One of several hats I wear is that of IT manager of the World Bridge Federation. Most of my time this last month has been taken up running the IT requirements for the World Bridge Championships in Verona in Northern Italy. The Federation holds this large competition every four years, and thousands of players turned up at Verona Fiera, a large exhibition complex similar to the NEC in Birmingham. I had an assistant, Harvey Fox, to help me out this year, and appearances by Bill Gates and Fidel Castro’s sister – who both turned up to play – ensured plenty of media interest.

Thankfully, Mr Gates was too engrossed in the complexities of his Bridge game to notice my network, which is just as well, because creating and maintaining a network for such an event in a few days often involves throwing “best practice” out the window. Nevertheless, despite hundreds of users connecting their various laptops to it, my internal network ran with few problems, which is more than I can say for the internet connection. I’d asked for two 2Mb lines with guaranteed bandwidth, which based on previous experience was the minimum we’d need, but on arrival I was told we had two 4Mb ADSL lines that were adaptive, meaning that their available bandwidth would alter.

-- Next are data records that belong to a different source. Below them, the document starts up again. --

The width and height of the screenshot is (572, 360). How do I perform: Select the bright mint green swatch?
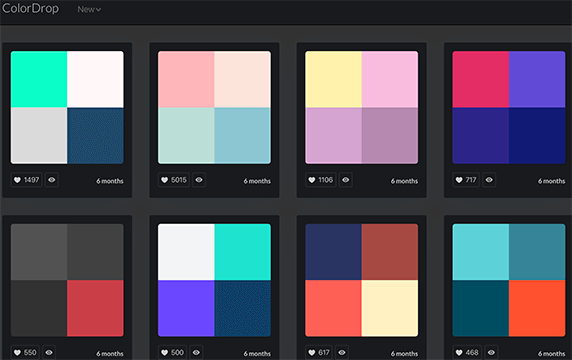pos(39,79)
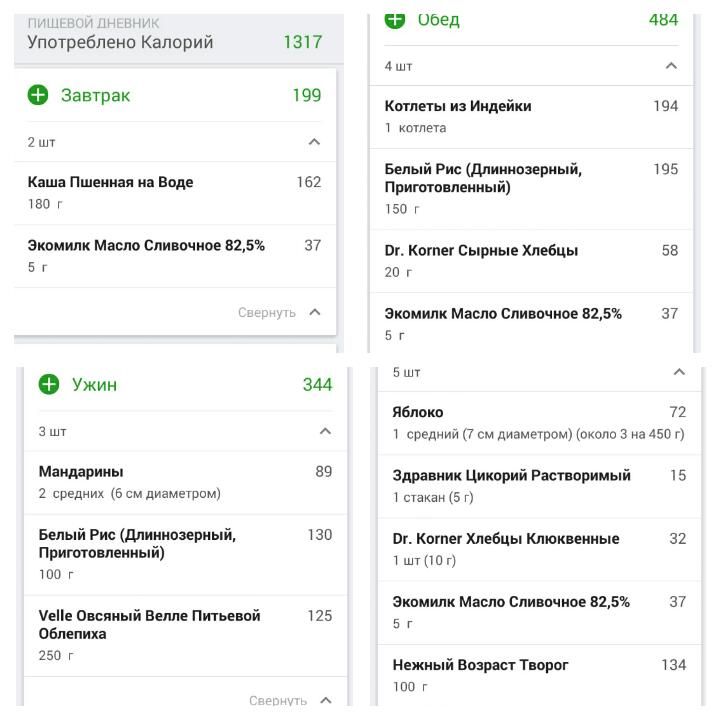Open the Употреблено Калорий diary summary

175,41
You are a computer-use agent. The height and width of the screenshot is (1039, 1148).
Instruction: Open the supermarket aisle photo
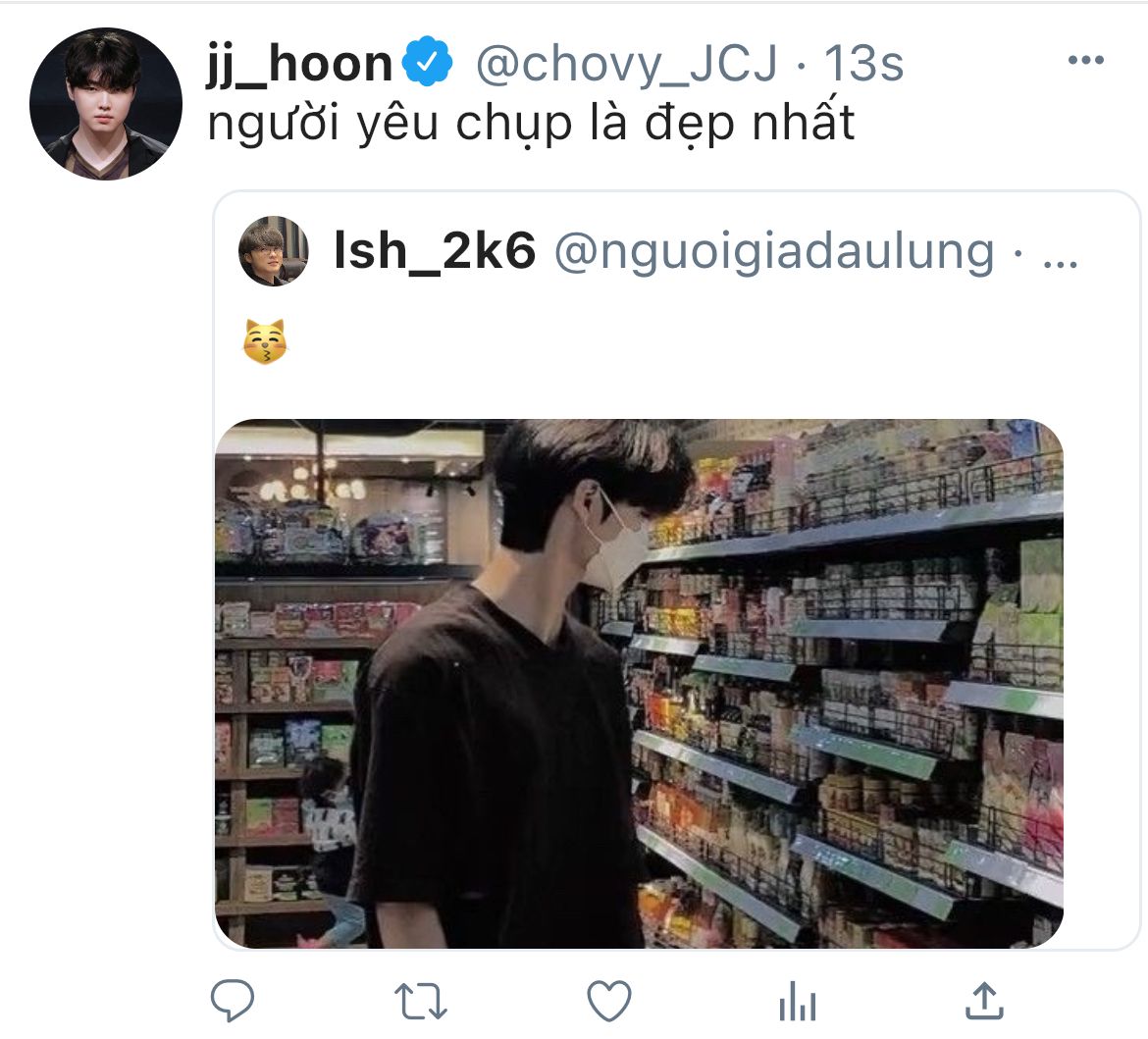click(x=639, y=683)
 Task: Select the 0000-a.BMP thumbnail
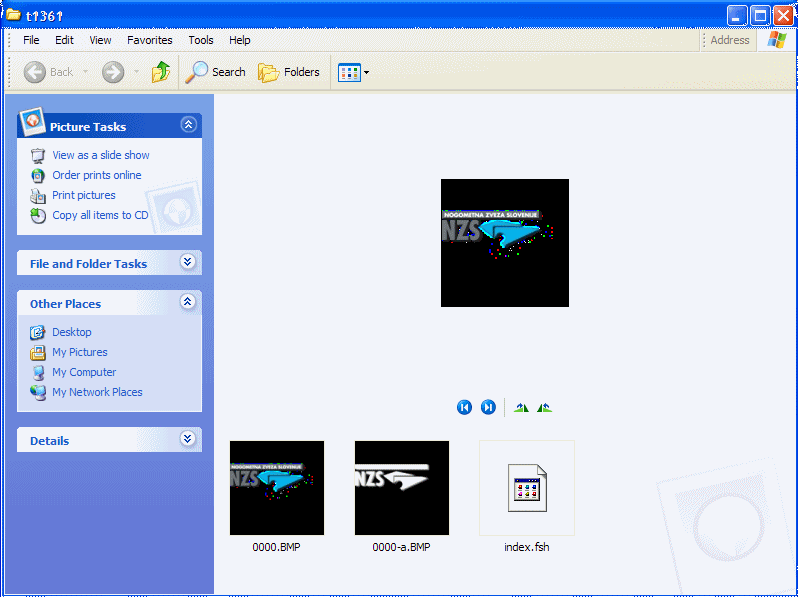(402, 488)
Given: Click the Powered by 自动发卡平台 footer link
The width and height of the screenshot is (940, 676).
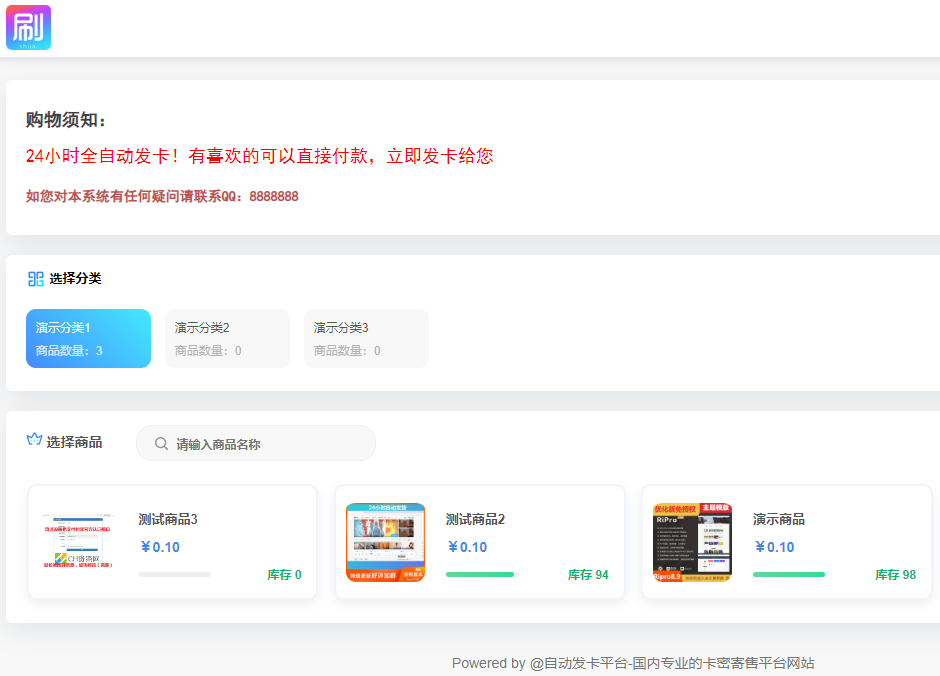Looking at the screenshot, I should click(633, 663).
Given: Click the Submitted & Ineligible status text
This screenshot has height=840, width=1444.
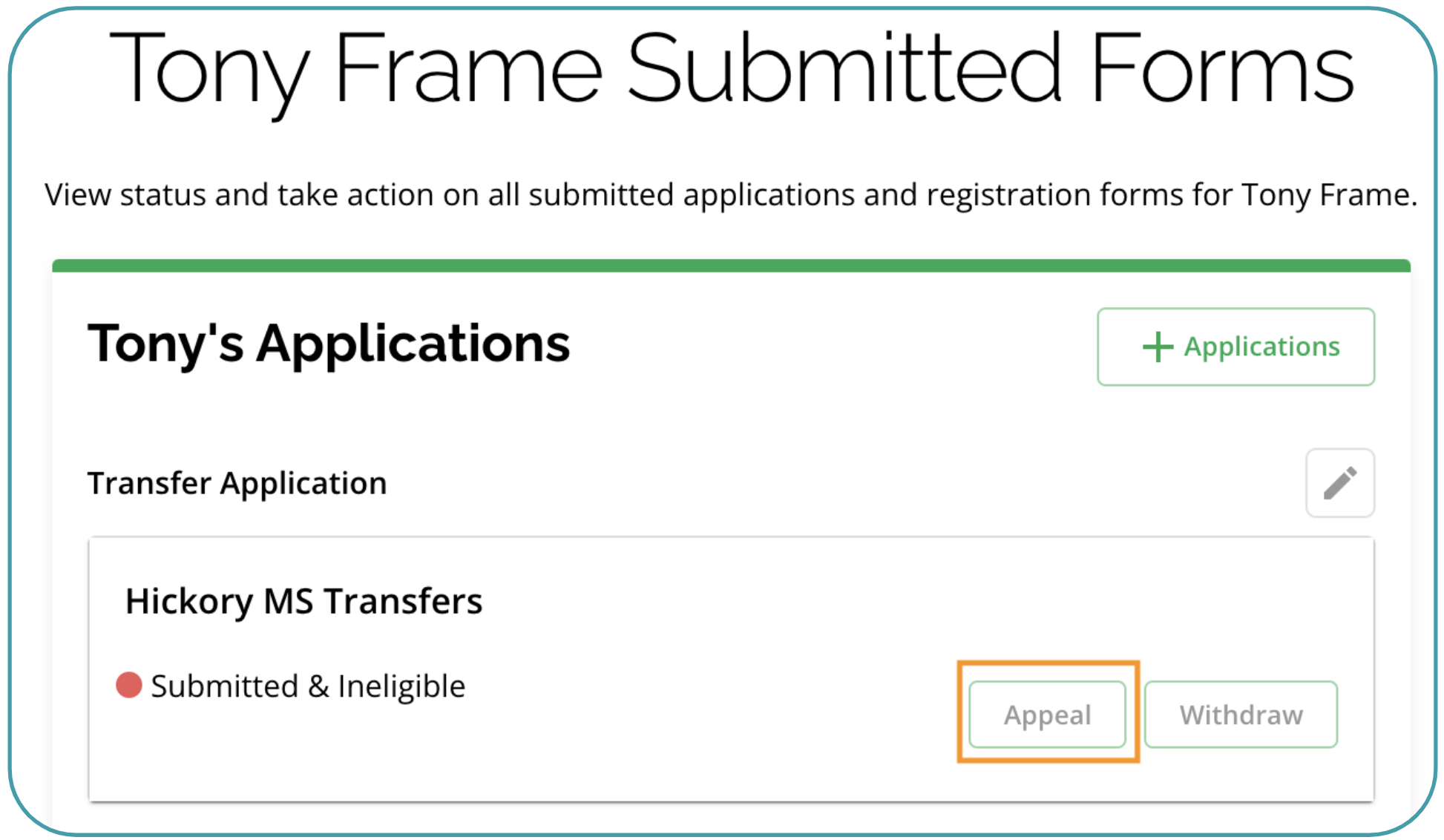Looking at the screenshot, I should 308,686.
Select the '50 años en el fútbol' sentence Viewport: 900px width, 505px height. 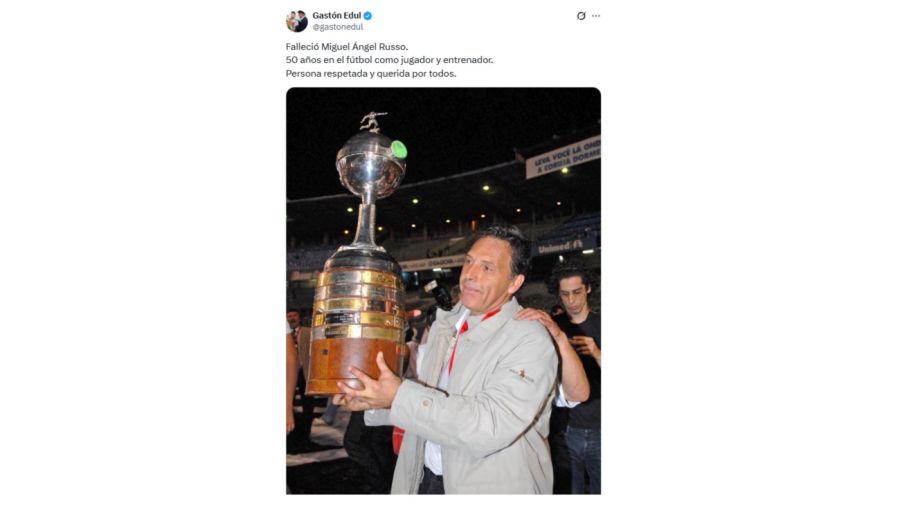coord(389,60)
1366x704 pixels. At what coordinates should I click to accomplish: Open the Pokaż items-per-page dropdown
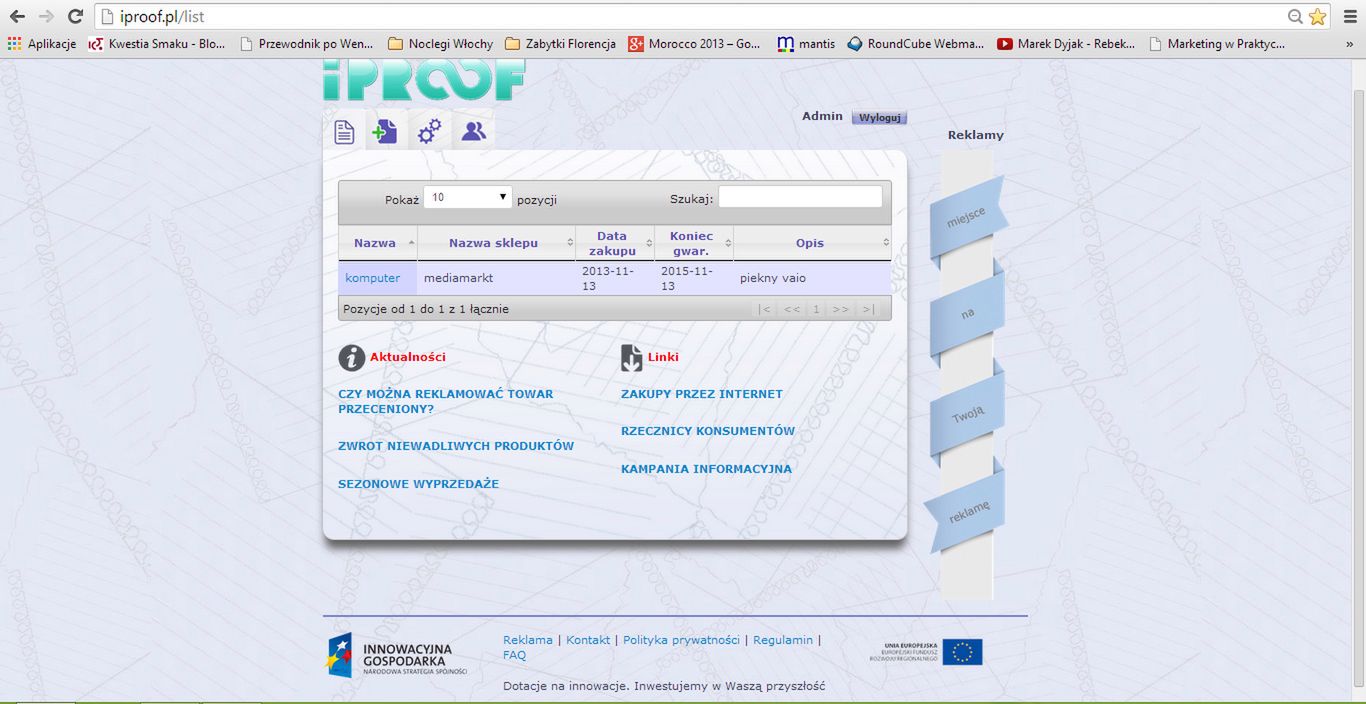click(x=467, y=195)
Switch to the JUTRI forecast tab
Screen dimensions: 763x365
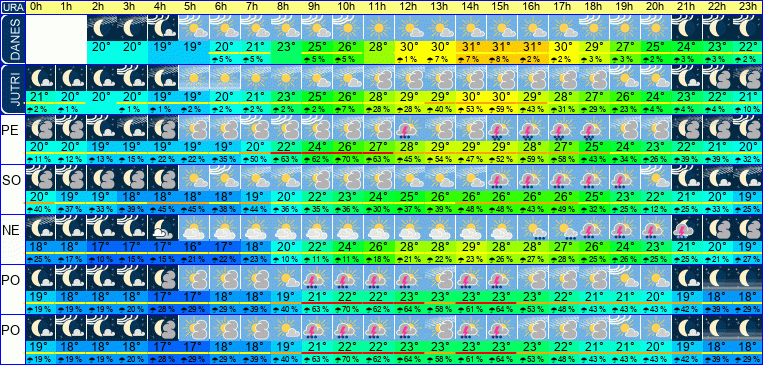tap(12, 90)
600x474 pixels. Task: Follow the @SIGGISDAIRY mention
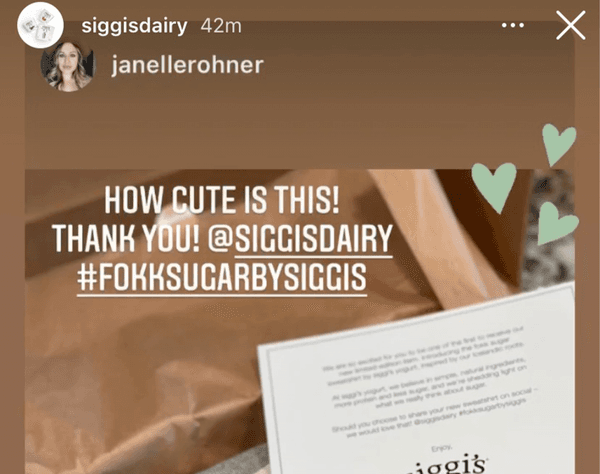pyautogui.click(x=300, y=239)
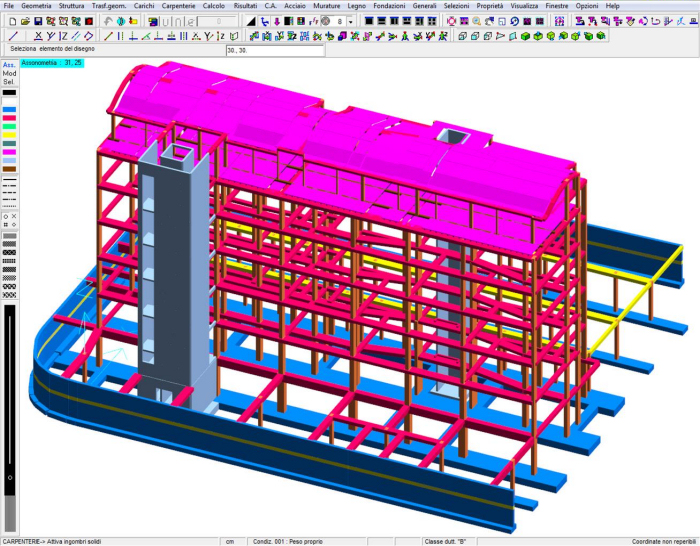Click the Open folder icon

[x=24, y=21]
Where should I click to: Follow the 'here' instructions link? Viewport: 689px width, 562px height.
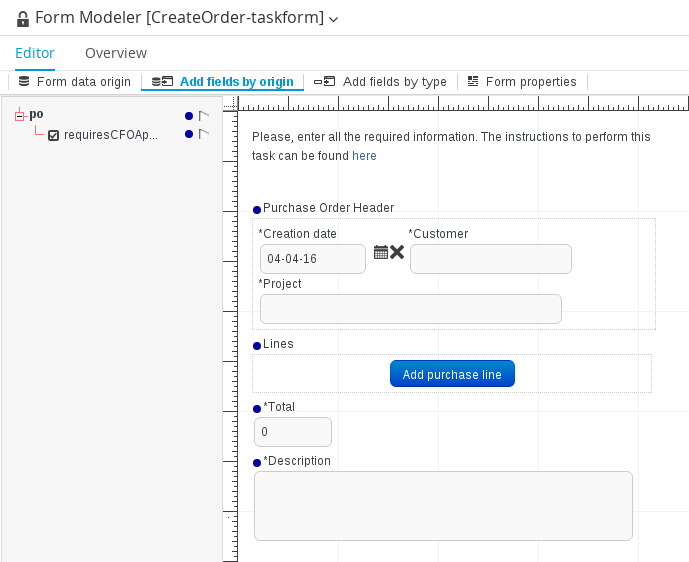click(364, 156)
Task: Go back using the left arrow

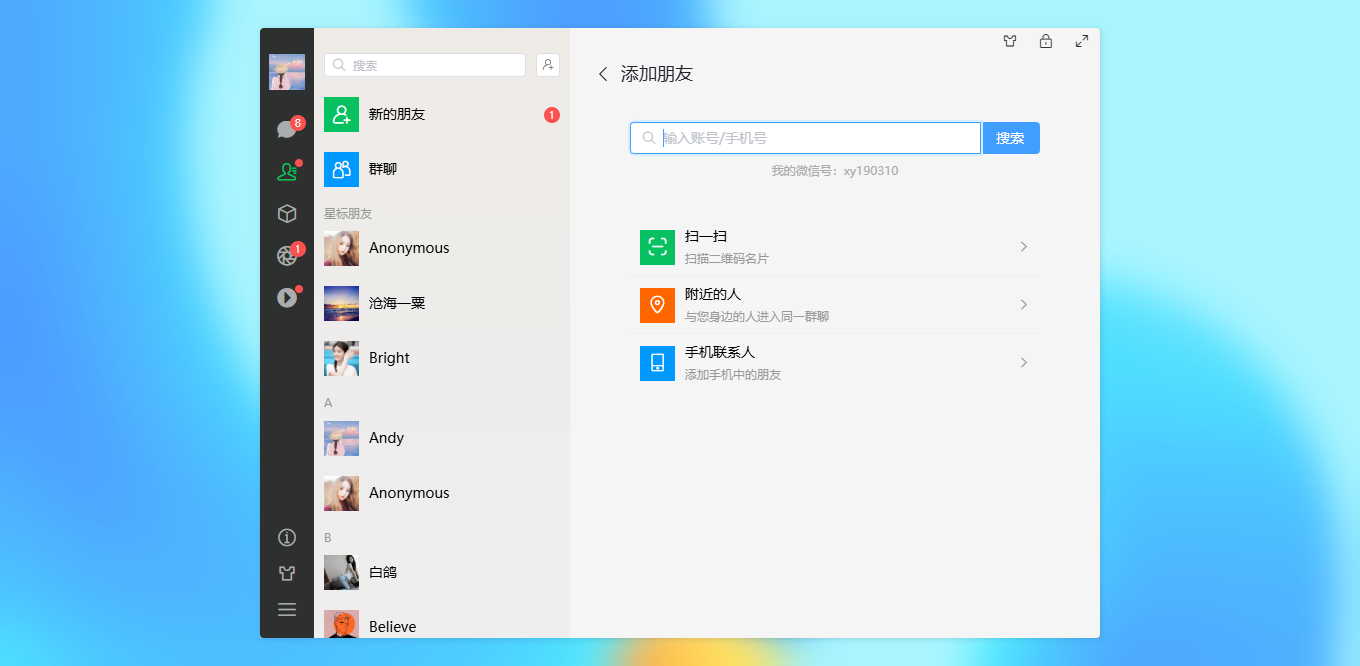Action: [603, 74]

What this meant in practice was that whenever the ISP thought we were using too much bandwidth, it would start dropping packets until my users’ browsers began to time out… The lines never quite died, but spent much time feigning the twitches of a dying animal. Richard Palmer of Merula (www.merula.net) tells me that similar practices occur in the UK: bear in mind that most of the copper wire infrastructure is still owned by BT, so the limitations of BT’s products will affect you even if you buy your ADSL service from a different ADSL company.
At this point, I need to explain the difference between bandwidth and sync rate: sync rate is the speed at which your ADSL modem talks to the ISP’s modem, whereas bandwidth is the rate at which data moves up and down the connection. Once you’re connected at the agreed sync rate you paid for, you’ll be sharing the actual bandwidth with 20 or 50 other users (depending on which package you bought from your ISP).
The only products for which BT “guarantees” a particular bandwidth are the 2Mb products, which “guarantee” a sync rate of 256Kb upload and 2Mb download. I put “guarantee” in quotes because actually there’s no service-level agreement for ADSL lines, unlike the considerably more expensive leased lines. The 512Kb and 1Mb products are what’s known as semi-fixed adaptive and their rates will vary: normally, the upload rate will slow if the line becomes marginal and attempts to keep the download speed as fast as possible. The new high-speed ADSL Max – which offers much faster speeds – has a smaller maximum signal-to-noise ratio allowance and so should tolerate more marginal lines, but the actual speeds obtained will vary on a minute-by-minute basis depending on line quality.
The amount of bandwidth your line will support is only part of the problem. Most ISPs, when any user starts using more than what’s considered a fair share of bandwidth, will start to throttle that user back by dropping packets. A product like VisualRoute (www.visualroute.com) can show you where dropped packets are happening, and if it’s within your ISP they’re probably trying to throttle your bandwidth usage.